-- Selected passage --

SALT LAKE CTY. v. Salt Lake City

Annotate this Case

570 P.2d 119 (1977)

SALT LAKE COUNTY, for itself and all others similarly situated, et al., Plaintiffs and Appellants, v. SALT LAKE CITY et al., Defendants and Respondents.

No. 14790.

Supreme Court of Utah.

August 30, 1977.

*120 R. Paul Van Dam, Jay Stone, Gerald H. Kinghorn, Salt Lake City, for plaintiffs and appellants.

Roger F. Cutler, Ray L. Montgomery, Salt Lake City, for defendants and respondents.

CROCKETT, Justice:

Plaintiff Salt Lake County, for itself and other water customers of Salt Lake City living outside the city limits in Salt Lake County, sought a declaratory judgment as to: (1) whether the city can arbitrarily and unilaterally terminate their water supply without notice, or hearing, or any action thereon by the City Commission; (2) whether the city's distribution system in Salt Lake County is so extensive that it should be deemed to be in that business and subject to regulation by the Public Service Commission; and (3) whether the city's rate structure is unreasonable and discriminatory.

Salt Lake City operates its own water system. In addition to serving the upwards of 40,000 outlets within the city, it serves from its surplus water upwards of 17,000 customers outside of the city limits.[1] This includes water furnished to Salt Lake County for use in its parks, golf courses, fire stations and other facilities operated by the county. In its complaint the County alleges that as such a customer it is a member of a large class of such customers and alleges that the City has threatened to unilaterally terminate water service to them without notice or hearing thereon and alleges that this threat constitutes a hazard to their health and well-being, wherefore it seeks an adjudication upon the propositions stated above for itself and on behalf of others similarly situated.

The defendant's position is that it has no statutory, contractual or any other obligation to furnish water to the plaintiff Salt Lake County and other users therein; and further, that even if it does, there has been no decrease in or termination of the supplying of such water, hence, they have suffered no damage or disadvantage and there is, therefore, no controversy, real or potential, to justify a declaratory judgment. On that ground, the city moved to dismiss the complaint for failure to state a cause for declaratory relief. On the basis of the pleadings, memoranda, and arguments presented to the trial judge, he announced that upon the facts thus represented, he would treat the defendant's motion to dismiss as one for summary judgment, and rendered judgment against the plaintiff, from which the latter appeals.

-- Tasks for this exercise --
a: Answer these questions about the Salt Lake County water case opinion, one line each:
(i) Which court decided the case, and on what date?
(ii) About how many customers outside the city limits does Salt Lake City serve from its surplus water?
(iii) What did the trial judge treat the city's motion to dismiss as?
b: Write the next part of the Salt Lake County water case opinion, continuing from its final sentence.

-- Items --

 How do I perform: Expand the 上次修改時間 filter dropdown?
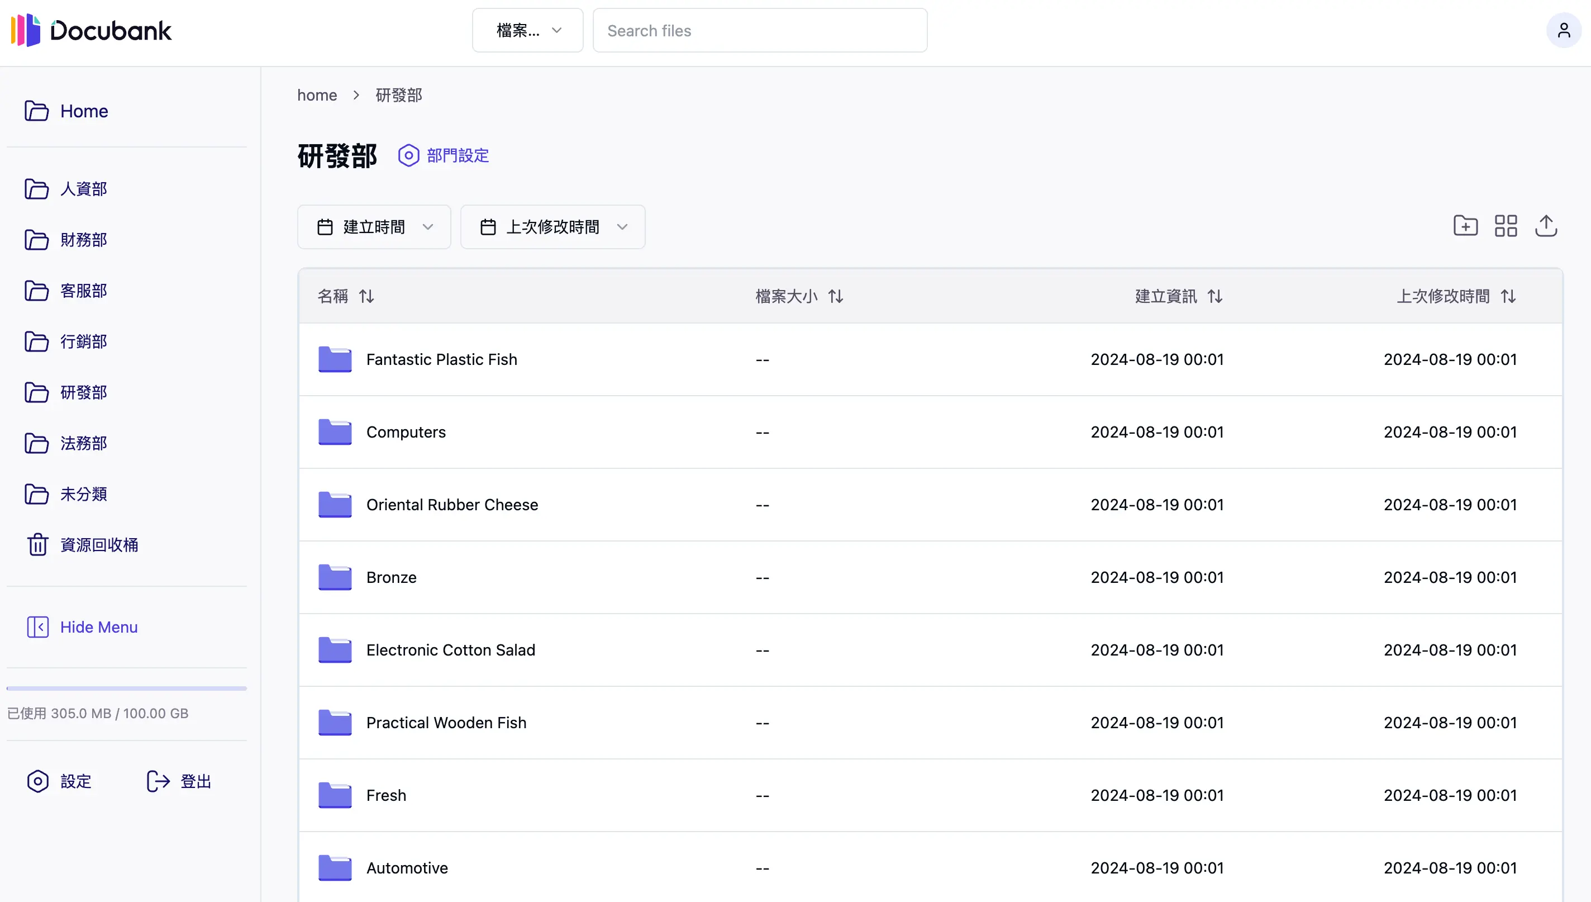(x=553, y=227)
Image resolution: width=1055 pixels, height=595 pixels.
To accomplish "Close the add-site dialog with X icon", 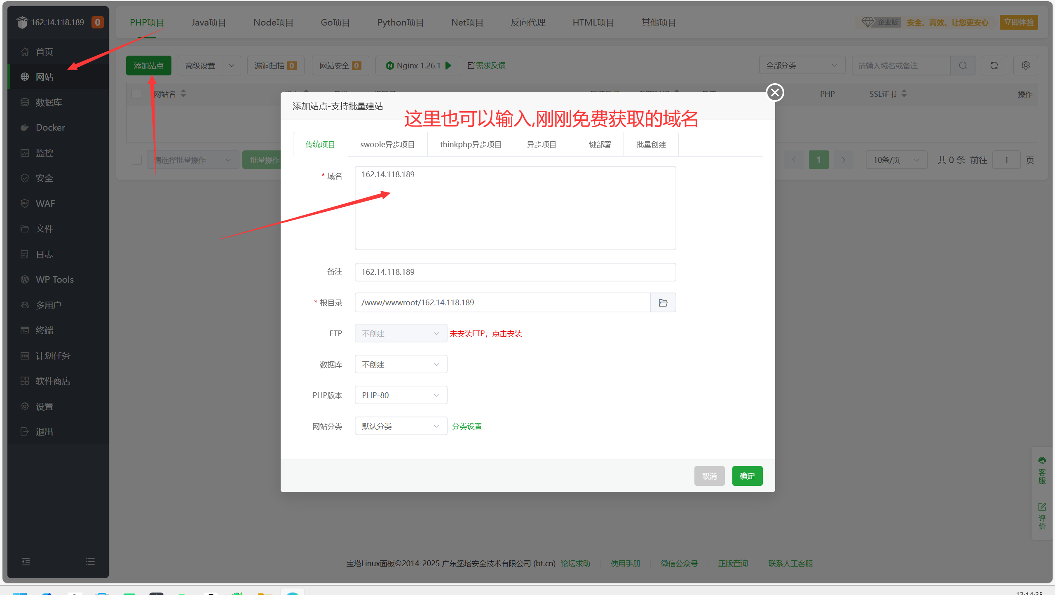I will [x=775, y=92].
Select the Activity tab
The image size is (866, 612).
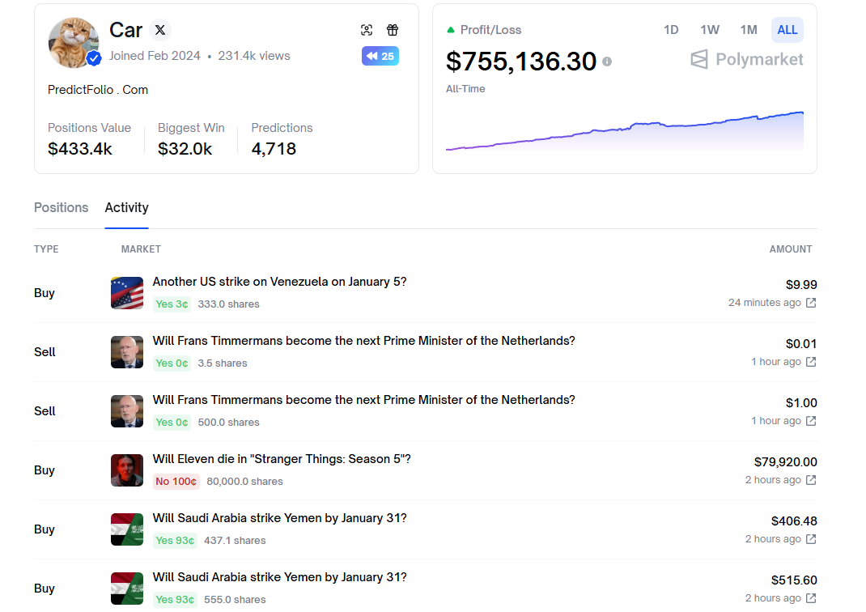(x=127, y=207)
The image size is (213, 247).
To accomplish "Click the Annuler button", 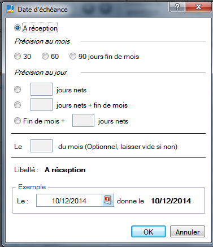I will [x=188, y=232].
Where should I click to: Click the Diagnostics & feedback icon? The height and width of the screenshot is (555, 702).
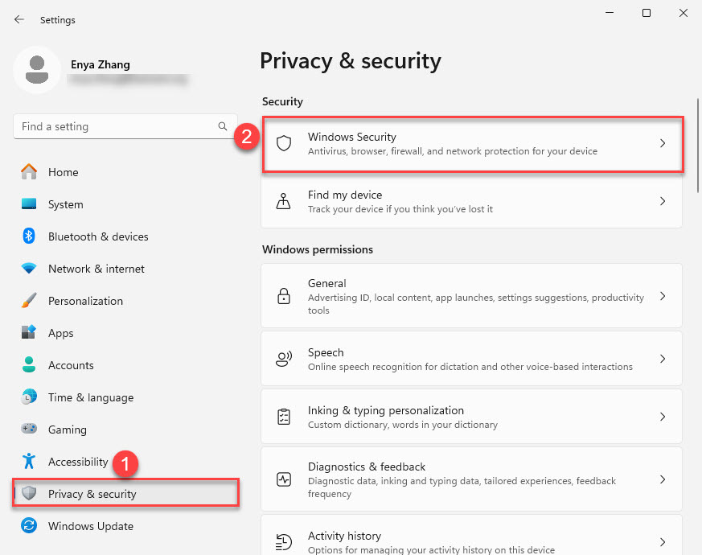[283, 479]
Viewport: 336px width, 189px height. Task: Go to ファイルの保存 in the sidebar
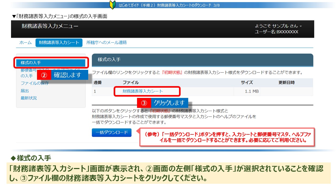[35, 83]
==
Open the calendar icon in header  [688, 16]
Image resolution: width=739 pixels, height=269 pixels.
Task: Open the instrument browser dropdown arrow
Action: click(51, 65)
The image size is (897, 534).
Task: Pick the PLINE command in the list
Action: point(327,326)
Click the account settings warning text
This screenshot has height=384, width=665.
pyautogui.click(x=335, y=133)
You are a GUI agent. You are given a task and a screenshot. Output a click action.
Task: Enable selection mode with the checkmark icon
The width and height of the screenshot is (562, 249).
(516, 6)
--
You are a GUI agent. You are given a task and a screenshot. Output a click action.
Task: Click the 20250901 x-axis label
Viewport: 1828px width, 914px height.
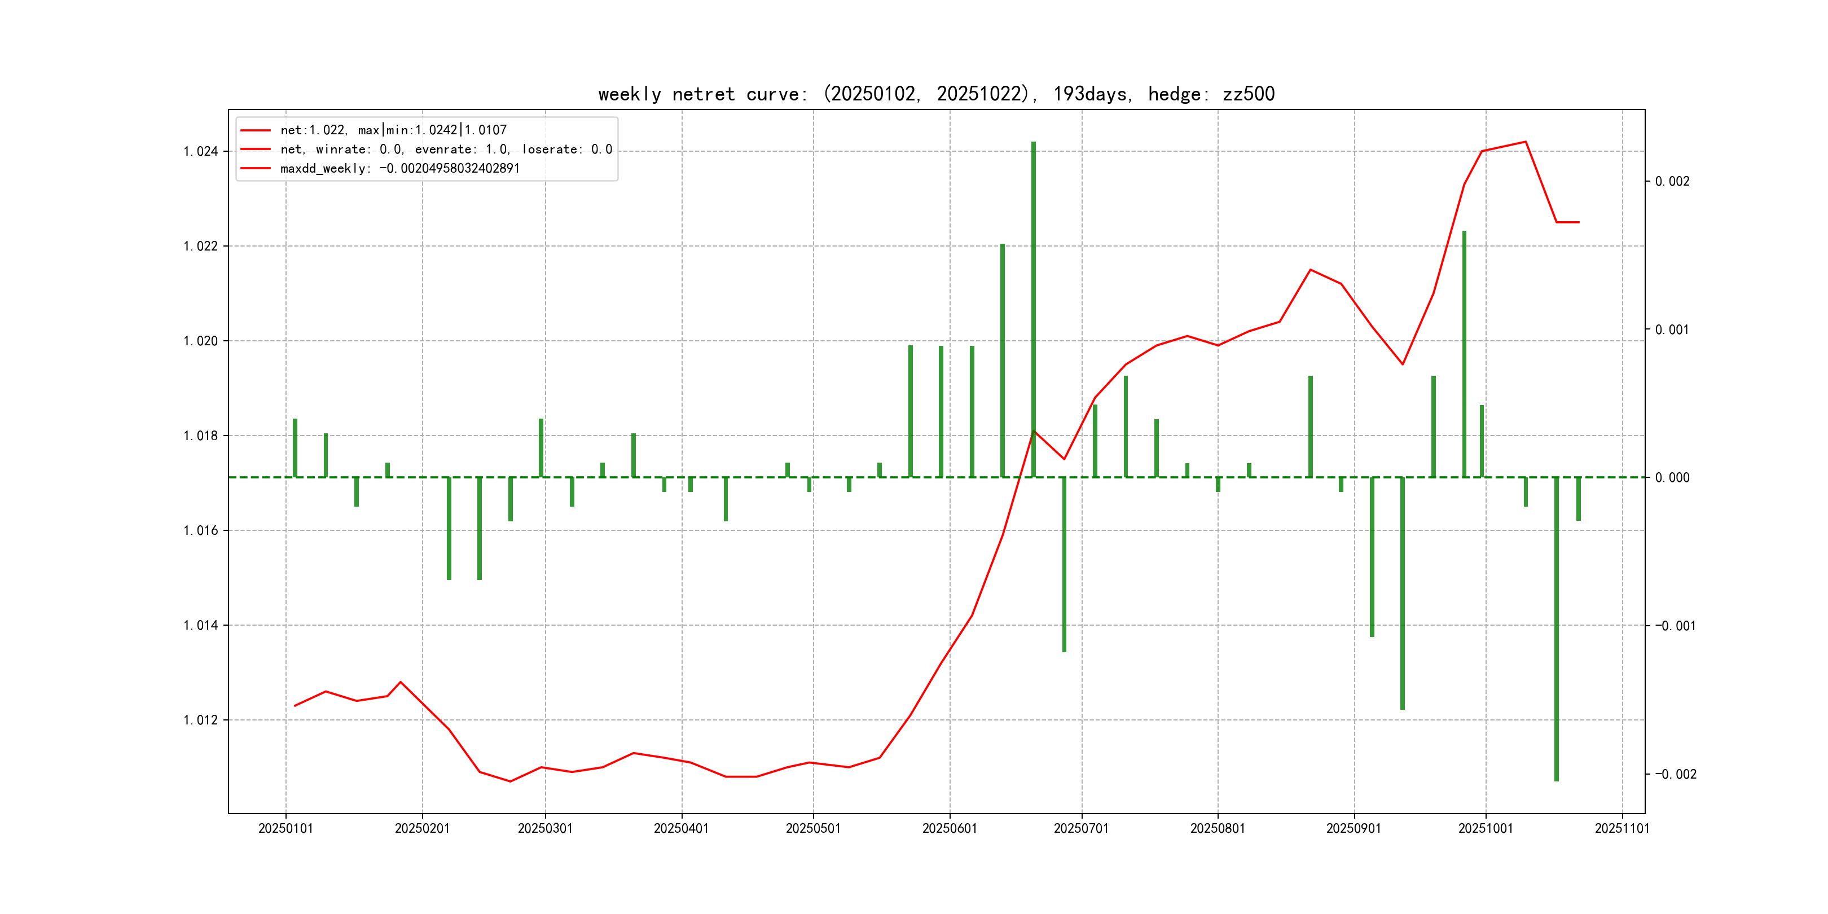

-- Task-by-task answers --
a:
(i) The Supreme Court of Utah, on August 30, 1977.
(ii) Upwards of 17,000 customers.
(iii) As a motion for summary judgment.

b:
The purpose of the creation of the declaratory judgment procedure was to avoid the difficulties of the common-law rule that rights would not be adjudicated by a court unless there had been a violation for which relief could be granted;[2] and to provide a means for resolving uncertainties and controversies before trouble has developed or harm has occurred, and in order to *121 avoid future litigation.[3] However, this does not go so far as to require courts to become involved in the adjudication of moot or abstract questions,[4] nor as is sometimes stated, to furnish a fishpond for judicial legal advice.[5]

For those reasons there must be a genuine justiciable controversy in that (1) the interests of the parties involved are adverse, (2) the party seeking relief must have, or assert a bona fide claim, of a legally protectable interest therein, and (3) the issues must be ripe for judicial determination.[6] That is, it must appear either that there is actual controversy, or that there is a substantial likelihood that one will develop so that the adjudication will serve a useful purpose in resolving or avoiding controversy or possible litigation.

Our statute provides that the Declaratory Judgment Act "... is to be liberally construed and administered" for the just stated purpose.[7] In harmony therewith, the rule is that the court will be indulgent in entertaining actions brought to achieve that objective;[8] and more particularly so, where there is a substantial public interest to be served by the settlement of such an issue.[9]

Reverting to the issues posed by the plaintiff, these fundamental facts are to be reckoned with: Inasmuch as Salt Lake County and many thousands of its residents are dependent upon the city water for their very existence, conceivably, great difficulty could result from an abrupt termination of that service without notice.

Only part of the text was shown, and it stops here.